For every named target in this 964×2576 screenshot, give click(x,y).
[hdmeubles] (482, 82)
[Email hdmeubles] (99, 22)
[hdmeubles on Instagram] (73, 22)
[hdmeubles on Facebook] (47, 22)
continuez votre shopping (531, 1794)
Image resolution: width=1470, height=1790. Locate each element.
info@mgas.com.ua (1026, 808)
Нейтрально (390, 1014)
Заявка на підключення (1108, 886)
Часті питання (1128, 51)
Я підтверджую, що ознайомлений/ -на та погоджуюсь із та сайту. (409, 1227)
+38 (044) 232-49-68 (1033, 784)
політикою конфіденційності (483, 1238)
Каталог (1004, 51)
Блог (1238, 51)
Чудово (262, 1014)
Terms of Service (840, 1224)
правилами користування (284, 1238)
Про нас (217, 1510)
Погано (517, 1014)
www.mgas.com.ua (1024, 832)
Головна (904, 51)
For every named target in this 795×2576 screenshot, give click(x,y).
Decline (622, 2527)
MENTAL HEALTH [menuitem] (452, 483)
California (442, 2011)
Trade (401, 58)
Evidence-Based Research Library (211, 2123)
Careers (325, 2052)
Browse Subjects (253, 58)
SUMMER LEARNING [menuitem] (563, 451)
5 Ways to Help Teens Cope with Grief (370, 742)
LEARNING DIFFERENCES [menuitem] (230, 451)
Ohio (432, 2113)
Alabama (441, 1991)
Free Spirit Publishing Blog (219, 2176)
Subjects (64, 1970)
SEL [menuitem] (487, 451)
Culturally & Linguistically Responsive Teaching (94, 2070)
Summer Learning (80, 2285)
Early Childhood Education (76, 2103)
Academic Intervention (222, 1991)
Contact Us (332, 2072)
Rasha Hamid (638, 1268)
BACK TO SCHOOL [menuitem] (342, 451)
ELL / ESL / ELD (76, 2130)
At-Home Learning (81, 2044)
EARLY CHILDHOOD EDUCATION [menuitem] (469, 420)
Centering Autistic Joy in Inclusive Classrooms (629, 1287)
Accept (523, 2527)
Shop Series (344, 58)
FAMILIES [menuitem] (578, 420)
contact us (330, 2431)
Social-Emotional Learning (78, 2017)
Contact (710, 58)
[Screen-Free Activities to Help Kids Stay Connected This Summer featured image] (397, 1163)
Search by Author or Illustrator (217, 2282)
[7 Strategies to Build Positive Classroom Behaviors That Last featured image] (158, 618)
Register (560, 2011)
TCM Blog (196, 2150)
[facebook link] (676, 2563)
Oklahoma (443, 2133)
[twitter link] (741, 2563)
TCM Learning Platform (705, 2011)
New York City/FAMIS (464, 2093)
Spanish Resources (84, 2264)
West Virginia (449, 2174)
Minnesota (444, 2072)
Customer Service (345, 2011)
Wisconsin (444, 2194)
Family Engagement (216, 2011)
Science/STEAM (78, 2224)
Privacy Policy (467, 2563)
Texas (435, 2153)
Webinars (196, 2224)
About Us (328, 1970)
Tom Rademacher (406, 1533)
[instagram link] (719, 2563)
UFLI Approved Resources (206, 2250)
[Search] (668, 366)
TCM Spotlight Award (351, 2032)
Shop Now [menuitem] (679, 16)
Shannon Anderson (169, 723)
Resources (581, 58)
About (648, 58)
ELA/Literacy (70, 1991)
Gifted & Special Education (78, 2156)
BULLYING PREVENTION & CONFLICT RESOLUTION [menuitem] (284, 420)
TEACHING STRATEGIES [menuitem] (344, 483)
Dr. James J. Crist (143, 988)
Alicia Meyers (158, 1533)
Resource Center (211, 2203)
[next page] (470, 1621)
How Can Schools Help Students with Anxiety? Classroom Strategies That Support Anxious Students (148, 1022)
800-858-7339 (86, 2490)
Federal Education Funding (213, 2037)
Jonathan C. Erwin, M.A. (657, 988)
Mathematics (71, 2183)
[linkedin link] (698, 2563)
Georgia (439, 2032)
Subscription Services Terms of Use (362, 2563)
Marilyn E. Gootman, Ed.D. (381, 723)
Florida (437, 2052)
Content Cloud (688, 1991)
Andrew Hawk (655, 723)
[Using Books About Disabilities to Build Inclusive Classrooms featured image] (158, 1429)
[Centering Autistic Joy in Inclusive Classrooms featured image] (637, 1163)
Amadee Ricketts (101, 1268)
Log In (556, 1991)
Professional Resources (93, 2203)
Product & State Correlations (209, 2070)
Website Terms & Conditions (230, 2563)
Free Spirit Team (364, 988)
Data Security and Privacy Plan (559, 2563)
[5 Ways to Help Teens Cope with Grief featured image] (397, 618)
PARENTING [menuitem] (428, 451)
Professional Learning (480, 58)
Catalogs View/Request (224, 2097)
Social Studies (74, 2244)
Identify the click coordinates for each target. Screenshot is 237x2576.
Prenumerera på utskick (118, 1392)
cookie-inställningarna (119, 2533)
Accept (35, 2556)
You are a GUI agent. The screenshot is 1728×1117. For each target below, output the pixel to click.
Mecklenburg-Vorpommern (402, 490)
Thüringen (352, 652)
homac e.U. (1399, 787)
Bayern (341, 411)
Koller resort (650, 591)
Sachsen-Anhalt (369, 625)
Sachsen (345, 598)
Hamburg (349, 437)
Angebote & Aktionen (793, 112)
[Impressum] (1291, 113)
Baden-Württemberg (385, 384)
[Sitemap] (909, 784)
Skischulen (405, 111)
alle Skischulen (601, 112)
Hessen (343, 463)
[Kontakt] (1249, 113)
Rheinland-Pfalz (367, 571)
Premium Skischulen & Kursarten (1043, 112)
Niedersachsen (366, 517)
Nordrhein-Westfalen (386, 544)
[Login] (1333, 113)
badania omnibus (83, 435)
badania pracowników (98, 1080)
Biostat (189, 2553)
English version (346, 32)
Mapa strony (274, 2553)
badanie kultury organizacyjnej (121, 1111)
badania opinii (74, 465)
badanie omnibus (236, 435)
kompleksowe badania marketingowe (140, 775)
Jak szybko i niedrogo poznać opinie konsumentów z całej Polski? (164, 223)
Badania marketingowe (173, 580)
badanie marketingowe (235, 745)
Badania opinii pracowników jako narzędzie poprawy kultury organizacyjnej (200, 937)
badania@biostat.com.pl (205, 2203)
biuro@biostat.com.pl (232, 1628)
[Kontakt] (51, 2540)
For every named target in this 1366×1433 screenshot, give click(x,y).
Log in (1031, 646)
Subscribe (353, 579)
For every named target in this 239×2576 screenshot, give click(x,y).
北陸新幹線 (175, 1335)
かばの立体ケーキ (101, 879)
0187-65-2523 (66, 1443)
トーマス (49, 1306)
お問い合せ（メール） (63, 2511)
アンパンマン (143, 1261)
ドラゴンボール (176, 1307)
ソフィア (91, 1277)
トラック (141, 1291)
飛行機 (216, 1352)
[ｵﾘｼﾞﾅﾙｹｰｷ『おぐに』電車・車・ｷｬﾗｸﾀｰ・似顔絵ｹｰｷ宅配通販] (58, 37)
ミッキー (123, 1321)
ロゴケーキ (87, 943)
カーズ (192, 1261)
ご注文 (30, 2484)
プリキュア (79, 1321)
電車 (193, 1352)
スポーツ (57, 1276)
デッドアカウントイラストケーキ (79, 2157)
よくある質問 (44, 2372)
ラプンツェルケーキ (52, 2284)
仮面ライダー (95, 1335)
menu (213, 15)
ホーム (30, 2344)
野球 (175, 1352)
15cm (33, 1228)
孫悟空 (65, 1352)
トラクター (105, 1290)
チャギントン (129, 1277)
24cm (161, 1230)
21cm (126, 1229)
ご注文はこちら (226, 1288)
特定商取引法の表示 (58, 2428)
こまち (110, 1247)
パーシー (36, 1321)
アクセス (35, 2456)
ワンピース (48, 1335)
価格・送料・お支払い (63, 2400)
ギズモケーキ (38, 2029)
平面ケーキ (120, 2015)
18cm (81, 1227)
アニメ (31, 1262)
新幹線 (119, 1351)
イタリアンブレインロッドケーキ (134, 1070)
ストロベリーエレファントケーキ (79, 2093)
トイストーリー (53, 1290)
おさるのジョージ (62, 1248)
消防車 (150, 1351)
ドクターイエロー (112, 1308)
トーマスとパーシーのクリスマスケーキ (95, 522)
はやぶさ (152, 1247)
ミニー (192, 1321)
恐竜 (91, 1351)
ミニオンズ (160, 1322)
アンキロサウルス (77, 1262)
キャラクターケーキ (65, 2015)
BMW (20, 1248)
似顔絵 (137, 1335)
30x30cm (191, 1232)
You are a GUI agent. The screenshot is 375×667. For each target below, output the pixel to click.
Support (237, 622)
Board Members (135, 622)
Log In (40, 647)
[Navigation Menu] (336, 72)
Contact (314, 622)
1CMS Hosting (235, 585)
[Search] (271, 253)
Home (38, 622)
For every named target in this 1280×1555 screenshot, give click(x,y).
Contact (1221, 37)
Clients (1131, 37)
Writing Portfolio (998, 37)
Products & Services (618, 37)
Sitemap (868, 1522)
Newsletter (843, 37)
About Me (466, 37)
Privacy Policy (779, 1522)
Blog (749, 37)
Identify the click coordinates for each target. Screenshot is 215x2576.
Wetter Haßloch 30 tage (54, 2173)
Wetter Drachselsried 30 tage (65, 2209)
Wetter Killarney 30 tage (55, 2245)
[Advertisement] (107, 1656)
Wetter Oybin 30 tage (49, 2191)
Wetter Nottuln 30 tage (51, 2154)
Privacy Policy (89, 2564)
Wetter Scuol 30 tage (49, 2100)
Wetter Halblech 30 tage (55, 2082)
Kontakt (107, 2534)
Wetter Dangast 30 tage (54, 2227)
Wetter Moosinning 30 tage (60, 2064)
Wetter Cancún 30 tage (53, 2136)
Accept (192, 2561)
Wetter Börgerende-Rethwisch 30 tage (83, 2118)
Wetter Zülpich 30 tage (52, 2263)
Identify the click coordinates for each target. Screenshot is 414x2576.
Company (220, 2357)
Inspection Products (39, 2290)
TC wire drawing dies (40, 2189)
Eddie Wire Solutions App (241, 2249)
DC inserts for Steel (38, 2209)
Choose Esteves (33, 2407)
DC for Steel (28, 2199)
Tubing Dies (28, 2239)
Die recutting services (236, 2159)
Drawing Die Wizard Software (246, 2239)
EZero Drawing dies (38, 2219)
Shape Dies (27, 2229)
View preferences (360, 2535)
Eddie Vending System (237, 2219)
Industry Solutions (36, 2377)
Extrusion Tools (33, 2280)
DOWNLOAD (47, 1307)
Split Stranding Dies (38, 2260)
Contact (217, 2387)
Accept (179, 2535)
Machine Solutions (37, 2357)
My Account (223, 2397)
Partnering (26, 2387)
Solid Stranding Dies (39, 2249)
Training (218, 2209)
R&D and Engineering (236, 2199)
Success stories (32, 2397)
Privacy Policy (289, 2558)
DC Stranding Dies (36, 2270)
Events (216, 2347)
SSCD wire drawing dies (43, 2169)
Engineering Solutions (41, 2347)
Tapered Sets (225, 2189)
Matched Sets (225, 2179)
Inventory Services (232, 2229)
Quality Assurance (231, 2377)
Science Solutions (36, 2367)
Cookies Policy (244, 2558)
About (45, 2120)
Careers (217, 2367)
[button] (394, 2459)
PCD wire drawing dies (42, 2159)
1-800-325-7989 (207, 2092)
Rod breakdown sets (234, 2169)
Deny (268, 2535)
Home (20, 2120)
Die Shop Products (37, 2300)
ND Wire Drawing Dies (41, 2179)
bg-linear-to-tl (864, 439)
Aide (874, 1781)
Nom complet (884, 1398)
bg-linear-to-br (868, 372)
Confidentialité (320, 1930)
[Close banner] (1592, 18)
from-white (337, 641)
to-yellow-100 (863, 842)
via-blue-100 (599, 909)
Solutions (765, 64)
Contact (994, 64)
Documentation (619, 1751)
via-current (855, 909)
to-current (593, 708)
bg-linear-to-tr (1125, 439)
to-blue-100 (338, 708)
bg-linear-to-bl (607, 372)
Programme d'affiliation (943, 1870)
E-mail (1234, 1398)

**What to produce:**
From the first line of the listing above through the line that contains "Culturally & Linguistically", set down each line without alteration, and nothing else.

**Your solution:**
For every named target in this 964×2576 screenshot, give click(x,y).
[hdmeubles] (482, 82)
[Email hdmeubles] (99, 22)
[hdmeubles on Instagram] (73, 22)
[hdmeubles on Facebook] (47, 22)
continuez votre shopping (531, 1794)
Image resolution: width=1470, height=1790. Locate each element.
info@mgas.com.ua (1026, 808)
Нейтрально (390, 1014)
Заявка на підключення (1108, 886)
Часті питання (1128, 51)
Я підтверджую, що ознайомлений/ -на та погоджуюсь із та сайту. (409, 1227)
+38 (044) 232-49-68 (1033, 784)
політикою конфіденційності (483, 1238)
Каталог (1004, 51)
Блог (1238, 51)
Чудово (262, 1014)
Terms of Service (840, 1224)
правилами користування (284, 1238)
Про нас (217, 1510)
Погано (517, 1014)
www.mgas.com.ua (1024, 832)
Головна (904, 51)
For every named target in this 795×2576 screenshot, give click(x,y).
Decline (622, 2527)
MENTAL HEALTH [menuitem] (452, 483)
California (442, 2011)
Trade (401, 58)
Evidence-Based Research Library (211, 2123)
Careers (325, 2052)
Browse Subjects (253, 58)
SUMMER LEARNING [menuitem] (563, 451)
5 Ways to Help Teens Cope with Grief (370, 742)
LEARNING DIFFERENCES [menuitem] (230, 451)
Ohio (432, 2113)
Alabama (441, 1991)
Free Spirit Publishing Blog (219, 2176)
Subjects (64, 1970)
SEL [menuitem] (487, 451)
Culturally & Linguistically Responsive Teaching (94, 2070)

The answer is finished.